Et plus loin : « …. en vertu des dispositions de l’article 163 bis du code pénal, le délit d’enrichissement illicite est constitué lorsque, sur simple mise en demeure, le titulaire d’une fonction gouvernementale ou agent civil de l’Etat se trouve dans l’impossibilité de justifier de l’origine licite des ressources qui lui permettent d’être en possession d’un patrimoine ou de mener un train de vie sans rapport avec ses revenus légaux ».
La Crei vient ainsi de démontrer clairement l’origine du patrimoine de Karim qui n’est pas formé de détournement d’argent public qui constitue la base et la justification de la demande sociale des citoyens sénégalais.
Au demeurant, ces sociétés incriminées continuent d’exister et fonctionnent le plus légalement du monde. Elles n’ont causé aucun préjudice à L’Etat du Sénégal tant qu’elles étaient en règle avec le fisc. Elles n’ont causé de préjudice qu’aux sociétés concurrentes dans les secteurs concernés. En vérité, ce sont ces sociétés concurrentes qui devraient se constituer en partie civile dans ce procès. Nous ne comprenons pas comment l’Etat, dont les deniers ont été épargnés s’est vu oblige de se constituer en partie civile en prenant en charge les lourds frais qu’occasionne ce procès. Cependant, il est judicieux de noter que : soit les sociétés « de Karim » profitent de ces marchés juteux et rentables, soit d’autres entreprises privées nationales ou étrangères en bénéficient, mais en aucun cas pas l’Etat qui n’est intéressé dans ce cas d’espèce que par les impôts et les taxes sur ces sociétés. Les ressources tirées de ces sociétés ne pourraient en aucun cas emprunter les chemins du trésor. Dans ces circonstances peut-on qualifier ce délit d’enrichissement illicite qui dans l’imaginaire et l’entendement populaire se confond à un détournement de deniers publics ? Alors, la Crei n’a-t-elle pas blanchi Karim ?
Les sociétés dont on impute la propriété à Karim Wade sont légalement constituées, leur existence certifiée par des actes notariés et fonctionnent dans les règles de l’art en dépit de l’usage prouve ou non du pouvoir d’influence du ministre d’Etat Karim Wade. La constitution de ce délit serait plus facilement établie et acceptée si les dites sociétés n’appartenaient pas à Karim Wade comme l’attestent d’ailleurs les actes notariés. Il suffisait à la Crei de se conformer et de se limiter aux actes notariés qui mettent légalement en cause l’appartenance des sociétés considérées à Karim pour le déclarer atteint du délit d’enrichissement illicite. Il serait ainsi impossible à ce dernier de justifier l’origine licite de son patrimoine et de son train de vie. On peut ainsi soupçonner un détournement de deniers publics et répondre à la demande sociale des sénégalais qui consiste à la reddition des comptes et à la récupération de l’argent public détourné. En revanche, en démontrant que les sociétés considérées appartiennent à Karim, la Crei explique par elle-même l’origine du patrimoine et du train de vie de Karim et par conséquent prouve qu’il n’y a aucun détournement de deniers publics dans ce cas d’espèce.

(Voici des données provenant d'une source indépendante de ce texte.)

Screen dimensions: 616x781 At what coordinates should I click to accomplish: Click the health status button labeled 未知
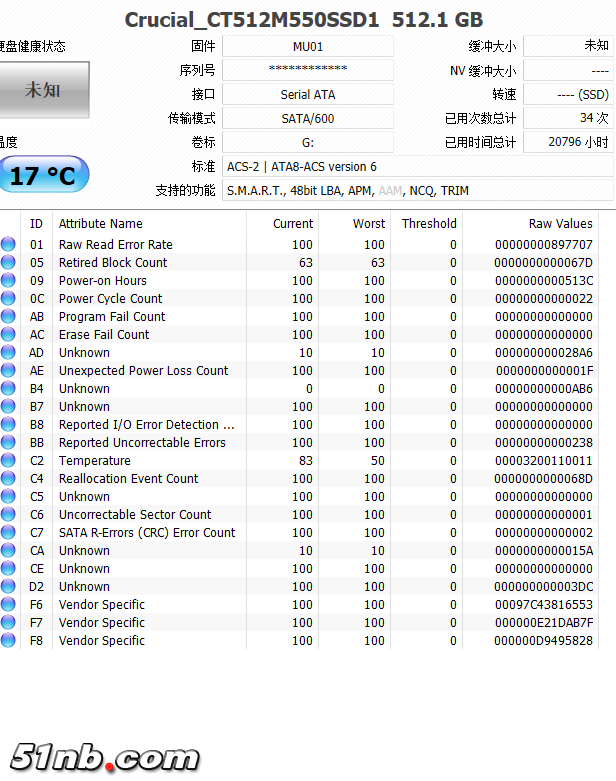(x=44, y=90)
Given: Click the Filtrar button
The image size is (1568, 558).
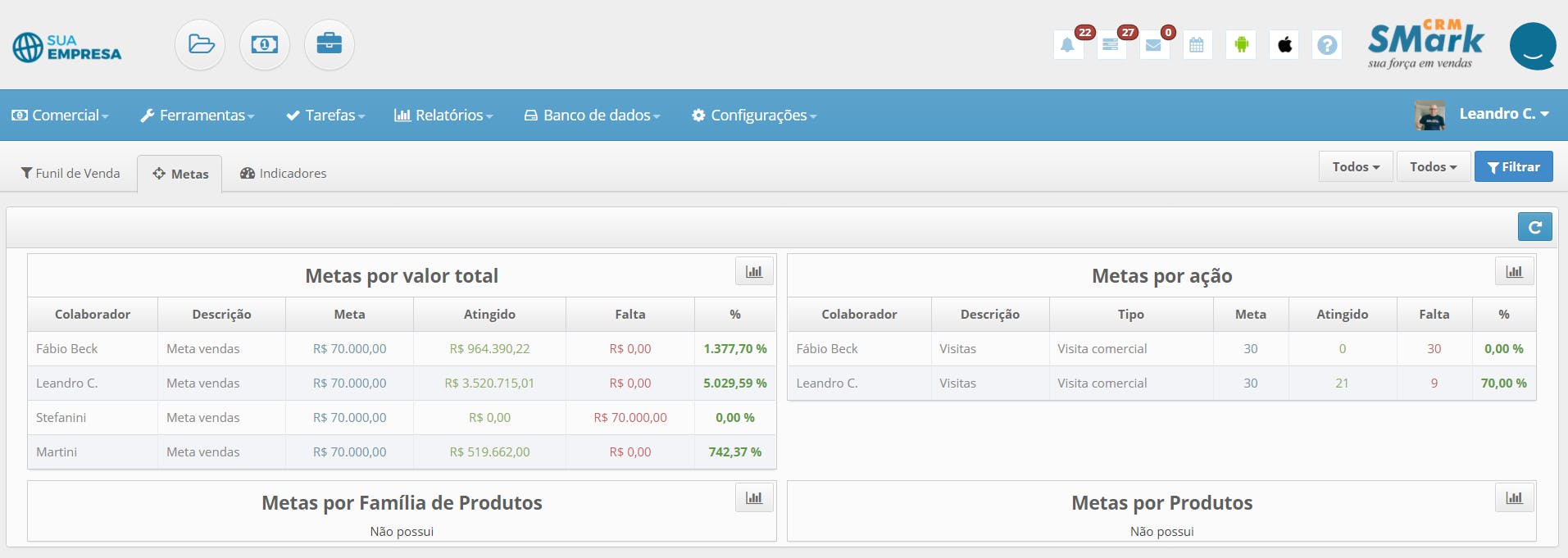Looking at the screenshot, I should 1513,167.
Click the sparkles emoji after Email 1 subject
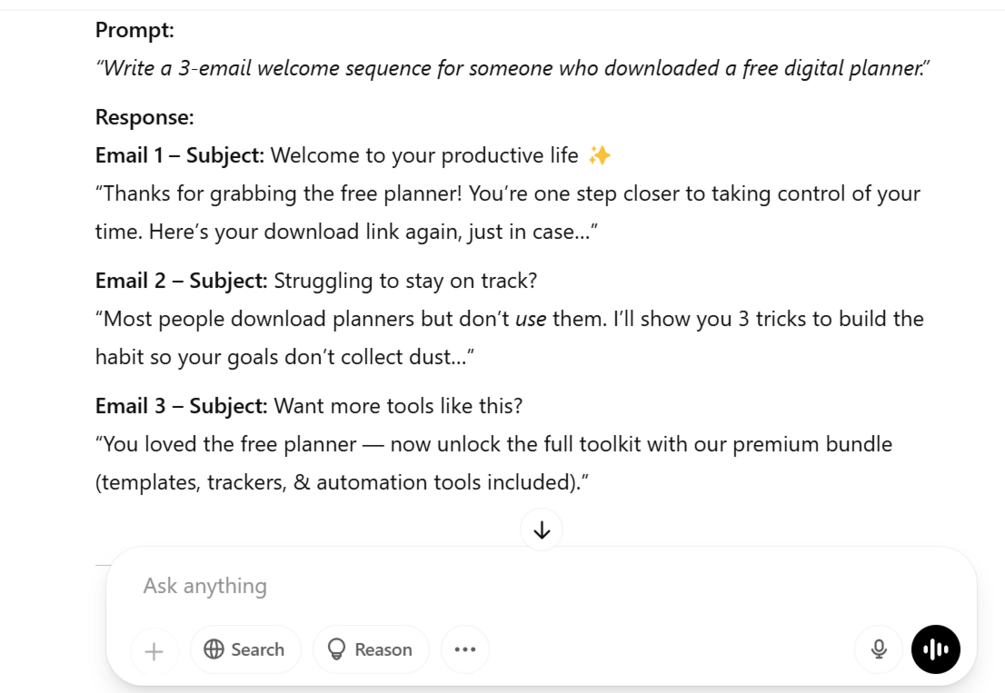Image resolution: width=1005 pixels, height=693 pixels. click(599, 155)
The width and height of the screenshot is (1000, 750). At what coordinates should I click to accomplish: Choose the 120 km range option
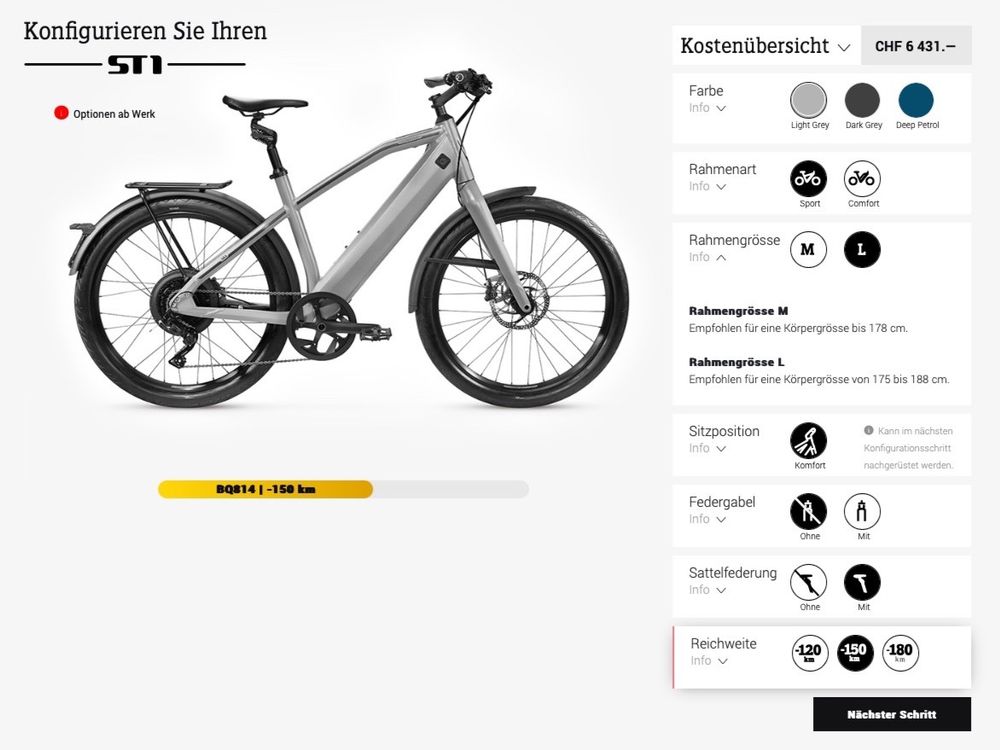pos(809,653)
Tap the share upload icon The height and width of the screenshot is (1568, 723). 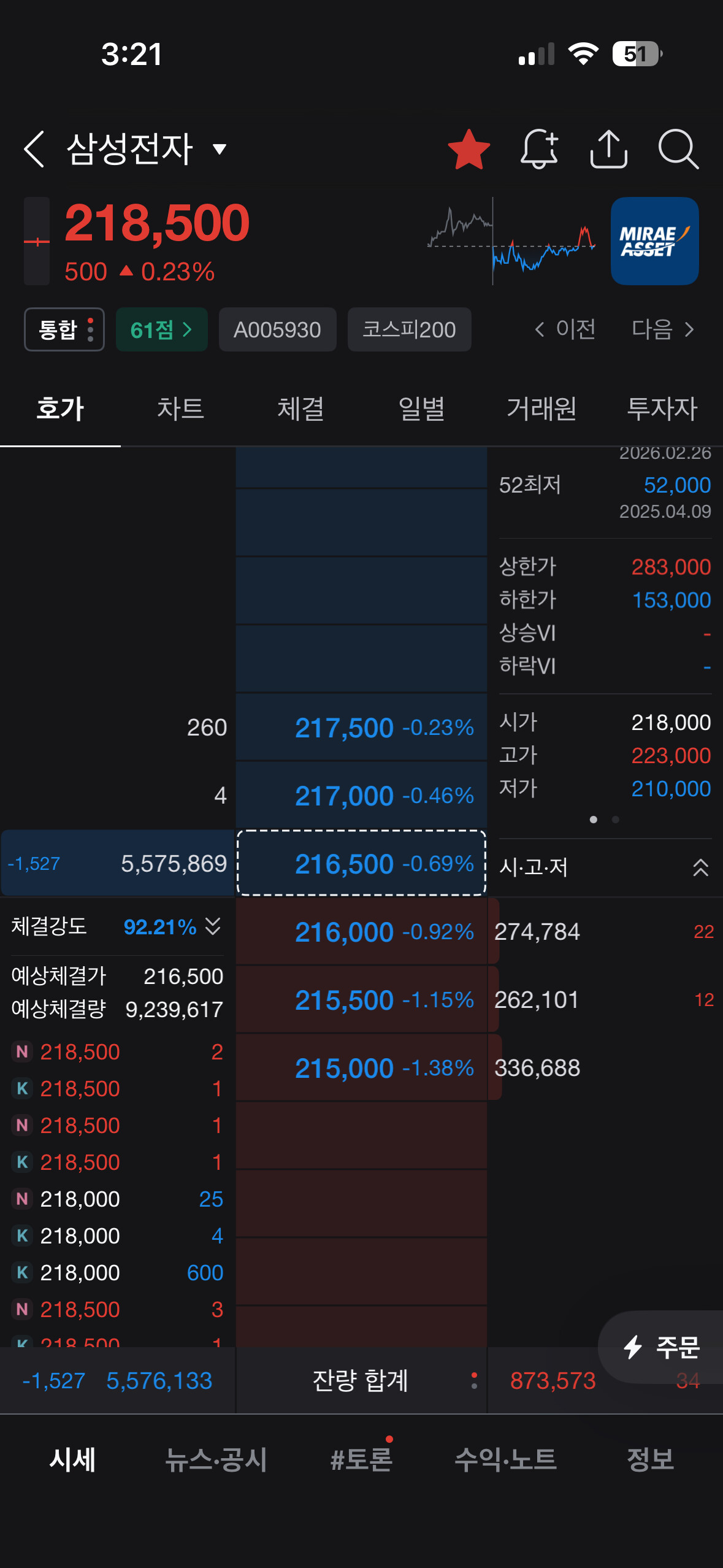click(608, 149)
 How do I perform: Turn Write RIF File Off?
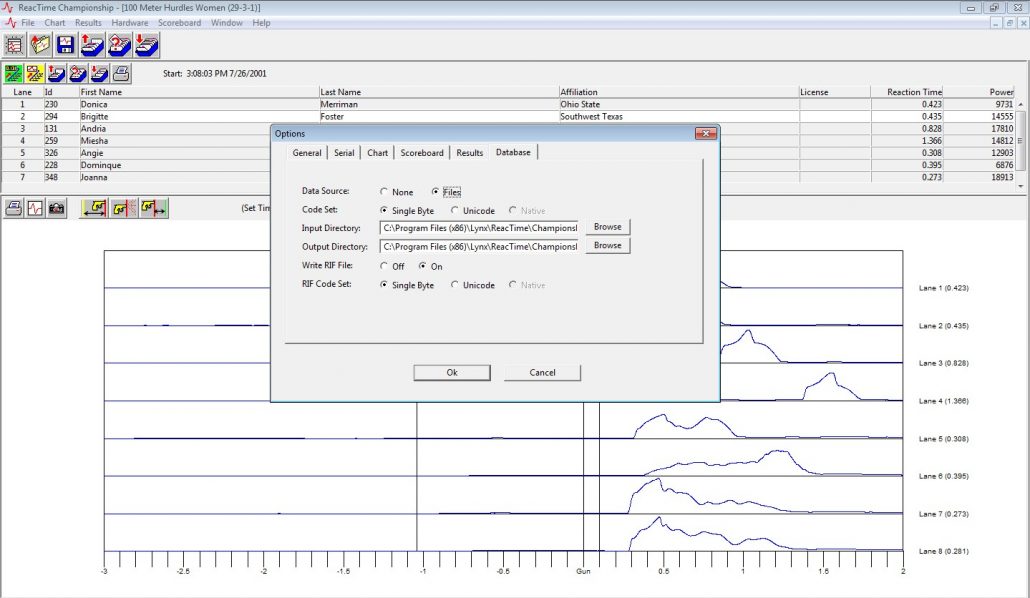[x=386, y=267]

Qu’est-ce qui est illicite dans l’origine du patrimoine de Karim ? En tant que ministre n’avait-il pas le droit de créer une société, de faire des faveurs à des prête-noms, d’être bénéficiaire économique d’entreprises privées ? De toutes les façons, des personnes bénéficiaires économiques d’entreprises privées occupent de fortes positions au cœur de l’Etat. La différence est que leurs sociétés existaient déjà. On a parlé de conflit d’intérêt, mais en vain. La pratique du prête-nom constitue-t-elle un délit ? Dans ce cas, pourquoi les prête-noms qui ont avoué leur complicité respirent-ils l’air de la liberté ?
Paradoxalement, Karim pourrait, sur la base de ce verdict rendu par la Crei, justifier l’origine de son patrimoine et partant changer la nature de l’accusation. Ne devrait-on pas parler dans cette situation de délit de prête-nom ou de trafic d’influence ou d’incompatibilité de fonction de ministre et de qualité d’entrepreneur ?
En résumé, la demande sociale des sénégalais consiste à la reddition des comptes et à la récupération de l’argent public détourné. Il n y a aucun détournement de deniers publics dans ce cas d’espèce. Il est important de lever la confusion. Karim avait-il le droit de créer des sociétés gérées par des prête-noms en tant que ministre et d’user de son pouvoir d’influence ? C’est la véritable question qui vaille d’être posée et qui mérite une réponse correcte de la justice, soit une peine équitable proportionnelle au délit.